→ ZITIERTE PASSAGE
.....

Das antithetische Verfahren – Thomas von Aquin

Die topische Dialektik wird in den vielen Jahrhunderten ihrer vergleichsweise intensiven Ausübung immer wieder weiterentwickelt. Zumeist geschieht das auf dem Wege der Ergänzung und Differenzierung. So etwa wenn Albert von Sachsen (1316 – 1390) innerhalb seiner „Logik“ die „dialektischen Topen“ in einer Weise klassifiziert (Logik IV, 18 – 26), die sich weder bei Aristoteles noch bei Cicero findet, aber doch ihrer Absicht folgt, Topen aufzulisten, Ansatzpunkte für die Prüfung und Widerlegung eines aufgestellten Satzes auszuzeichnen und zu sortieren. Zuweilen tauchen dann noch Verfahrensideen anderer Art auf. Sie sind unverkennbar inspiriert von der Topik, zugleich überschreiten sie sichtlich deren Denkansatz. Vor allem gilt das für ein Verfahren des Thomas von Aquin (1224 – 1274), das als antithetisches Verfahren bezeichnet werden kann. In Reinform bedient sich Thomas des Verfahrens bei der Abfassung zweier Schriften, der „Summa theologica“ und der „Questiones disputatae“. In beiden Werken untersteht jedes der überaus zahlreichen Kapitel einer Problemfrage. Zum Beispiel der Frage, ob mit dem Wirken der Natur ein Schöpfungsvorgang verbunden ist (Quest. 7.1, qu. 3 a. 8; Sum. Theol. I, qu. 45 a. 8). Oder, ob aus dem Einen eine Vielheit hervorgehen kann (Quest. 7.1, qu. 3 a. 16; Sum. Theol. I, qu. 47 a. 1), ob die Welt immer schon gewesen ist (Quest. 7.1, qu. 3 a. 17; Sum. Theol. I, qu. 46 a. 1). Die Entscheidung solcher Fragen erfolgt in einem markanten Dreischritt.

Als erstes wird unter der ausdrücklichen oder faktischen Rubrizierung „Praeterea“ aufgeführt, was alles für die jeweils naheliegende Beantwortung spricht, mag das eine bejahende oder eine verneinende Antwort sein. Bereits dieser erste Schritt hat die Form der Argumentation. Vorzugsweise geht Thomas dabei so vor, daß er aus biblischen Gedanken, aus Thesen viel gelesener Vordenker und aus zu seiner Zeit verbreiteten Auffassungen Schlußfolgerungen ableitet, Konsequenzen zieht, die in die gewählte Antwortrichtung weisen.

.....

→ ANGEZEIGTE DATEN
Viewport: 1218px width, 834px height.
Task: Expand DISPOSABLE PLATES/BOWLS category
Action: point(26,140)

.....

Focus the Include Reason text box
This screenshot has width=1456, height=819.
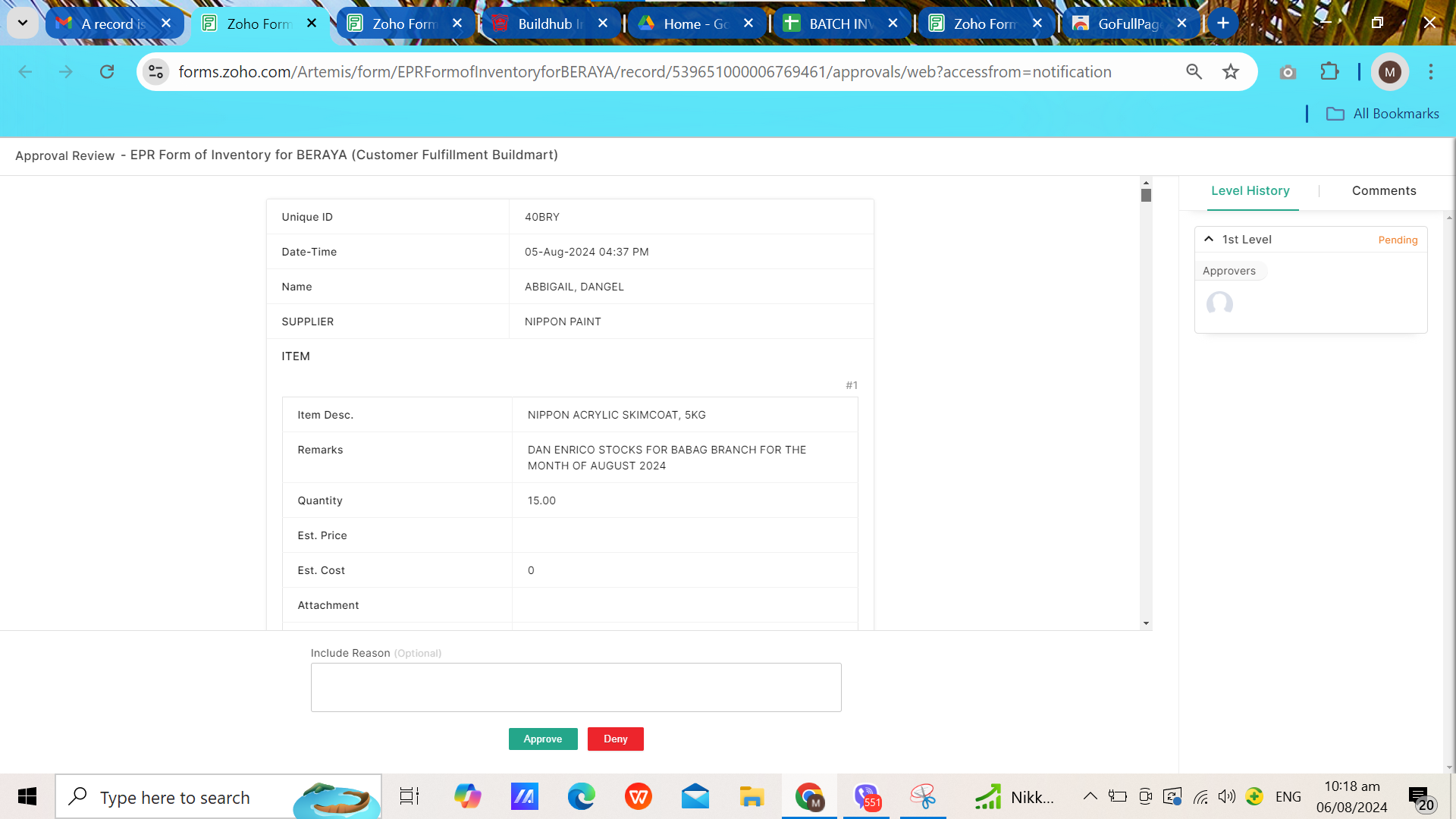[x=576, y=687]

.....

→ GESTELLTE AUFGABE
Führen Sie den Text über das antithetische Verfahren des Thomas von Aquin im Anschluss an seinen letzten Satz weiter. Die Zeilen haben mit dem Text über das antithetische Verfahren des Thomas von Aquin nichts zu tun.

→ ERGEBNIS DER AUFGABE
Als zweites wird unter der Rubrik „Sed contra / dagegen (spricht)“ angeführt, was gegen die auf Anhieb in Betracht gezogene Beantwortung der Frage geltend gemacht werden kann. Wieder werden aus Gedanken von vielfältiger Abkunft Schlußfolgerungen abgeleitet, nur daß die den im ersten Schritt gezogenen Schlußfolgerungen zuwiderlaufen und die gegenteilige Beantwortung der Problemfrage stützen.

Darauf folgt ein dritter Schritt, unter der Rubrik „Respondeo / Antworten, Erwidern“. Thomas erwidert auf die von ihm gerade mit Argumenten untersetzten gegenläufigen Beantwortungen der Problemfrage. Dieses Verhalten zu ihnen setzt die beiden Antworten als These und Antithese. Die Erwiderung führt eine begründete Entscheidung über These und Antithese herbei und entscheidet so die Problemfrage.

Dieses dreistufige Vorgehen meint der Titel „antithetisches Verfahren“. Von der überkommenen Topik inspiriert zeigt es sich vor allem in einer Hinsicht: Überlegene Erkenntnis, das ist seine leitende Überzeugung, gewinnt man in der Kontroverse. Nicht nur um der Verbreitung der Wahrheit willen, schon um der Wahrheitsfindung willen muß man sich auf den Widerspruch in Gestalt des Einander – Widersprechens einlassen.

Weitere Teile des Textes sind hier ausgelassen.